A sentença é um juízo de valor, que se constrói entre quatro paredes, sem
exposição pública.
O juiz não pode
condescender, nem pactuar com opiniões que venham de fora dos autos. Da mesma
forma, nada pode excluir, exorcizando de sua consciência ou da lógica o que o
conteúdo dos autos lhe sopra.
O juiz não pode ser
intransigente, duro, inflexível, resistente às inovações a que se deve amoldar
o Direito, quando o impelirem transformações sociais. Nem medir com a mesma
vara, no Direito Penal, a todos os que lhe são submetidos a julgamento.
Mas, se não deve ser
inflexível, o juiz não pode também ser mole ou fácil, frouxo como massa de
moldar.

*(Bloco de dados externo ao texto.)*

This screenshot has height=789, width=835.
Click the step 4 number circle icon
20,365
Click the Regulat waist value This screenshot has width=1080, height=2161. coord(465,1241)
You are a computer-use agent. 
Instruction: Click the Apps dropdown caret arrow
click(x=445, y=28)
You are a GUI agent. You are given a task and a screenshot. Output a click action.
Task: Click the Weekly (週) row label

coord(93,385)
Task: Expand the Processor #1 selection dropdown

Sua postura há de ser imune a influências emocionais que possam
alterar, mitigar ou endurecer o espírito das normas legais ou a matéria “sub
judice”.
Da prova clara, concreta,
indubitável, que não seja contaminada pelo testemunho vesgo ou apaixonado,
qualquer pessoa, mesmo que não seja juiz, poderá extrair uma conclusão razoável
sobre a culpabilidade do réu. Não assim, diante do sinuoso conjunto indiciário,
que não produz certeza absoluta.
Os indícios não desnudam,
por si, a verdade. Eles são apenas fios, cujo desembaraço é necessário, para
gerar convicção. São as pedras de montagem de um quebra-cabeça, de valoração
genuinamente subjetiva, que varia de pessoa para pessoa.
O conjunto indiciário,
que “doutores” mal informados chamam de “prova indiciária” (prova não é indício
e indício não é prova), planta mais perguntas do que conclusões. Nele se
instala a dúvida, diante da qual varia o comportamento dos juízes. E o
resultado pode ser a justiça verdadeira, ou um blefe.
O juiz que se fez juiz
para fazer justiça - diferente do juiz que se fez juiz porque queria emprego e
passou num concurso, ou do juiz que foi apadrinhado, para vestir toga de
desembargador ou ministro - submete o conjunto indiciário a um processo de
decantação. Não se entrega à sanha da publicidade, porque tudo pode voltar à estaca
zero.
Eis aí a diferença. O
juiz, que o é por veia e jaez, se revela “homo ex hominibus sublatus, ad
homines ipsos judicandum”: um homem tirado do meio dos homens, para julgar os
próprios homens. Por isso tem consciência de suas fraquezas. Ele não encarna
divindades, nem vive a glória: vive apenas o drama de ser juiz.